--- PROBLEM STATEMENT ---
Every line in the data below that includes "Benefits" belongs in the answer, copied as it stands.

*** Opening of DATA RECORDS ***

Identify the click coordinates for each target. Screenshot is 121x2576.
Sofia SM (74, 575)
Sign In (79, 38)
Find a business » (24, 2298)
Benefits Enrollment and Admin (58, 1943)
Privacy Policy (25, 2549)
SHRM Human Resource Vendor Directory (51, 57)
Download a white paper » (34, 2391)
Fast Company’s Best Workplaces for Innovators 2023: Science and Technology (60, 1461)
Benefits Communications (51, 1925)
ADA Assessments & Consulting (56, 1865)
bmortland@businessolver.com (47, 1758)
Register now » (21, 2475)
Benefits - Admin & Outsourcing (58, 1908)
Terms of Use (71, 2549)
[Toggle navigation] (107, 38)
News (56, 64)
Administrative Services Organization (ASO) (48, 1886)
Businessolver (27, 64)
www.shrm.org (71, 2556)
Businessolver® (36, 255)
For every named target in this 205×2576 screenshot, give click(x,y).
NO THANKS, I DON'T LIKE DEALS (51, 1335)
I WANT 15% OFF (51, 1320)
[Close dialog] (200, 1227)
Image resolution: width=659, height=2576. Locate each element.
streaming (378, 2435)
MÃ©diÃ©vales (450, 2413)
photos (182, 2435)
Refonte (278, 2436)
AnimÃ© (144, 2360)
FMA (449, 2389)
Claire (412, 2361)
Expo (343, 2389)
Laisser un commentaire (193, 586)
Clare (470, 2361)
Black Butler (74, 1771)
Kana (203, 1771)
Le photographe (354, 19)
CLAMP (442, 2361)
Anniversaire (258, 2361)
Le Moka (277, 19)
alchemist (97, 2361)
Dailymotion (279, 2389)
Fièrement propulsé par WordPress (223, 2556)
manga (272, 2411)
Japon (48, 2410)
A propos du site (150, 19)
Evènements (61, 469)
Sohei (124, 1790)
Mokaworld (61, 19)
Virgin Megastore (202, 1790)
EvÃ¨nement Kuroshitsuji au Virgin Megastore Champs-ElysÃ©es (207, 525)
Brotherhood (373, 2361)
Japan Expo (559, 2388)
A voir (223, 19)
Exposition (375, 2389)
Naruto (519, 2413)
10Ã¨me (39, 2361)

*** Close of DATA RECORDS ***

--- SOLUTION TO THIS PROBLEM ---
Benefits Enrollment and Admin (58, 1943)
Benefits Communications (51, 1925)
Benefits - Admin & Outsourcing (58, 1908)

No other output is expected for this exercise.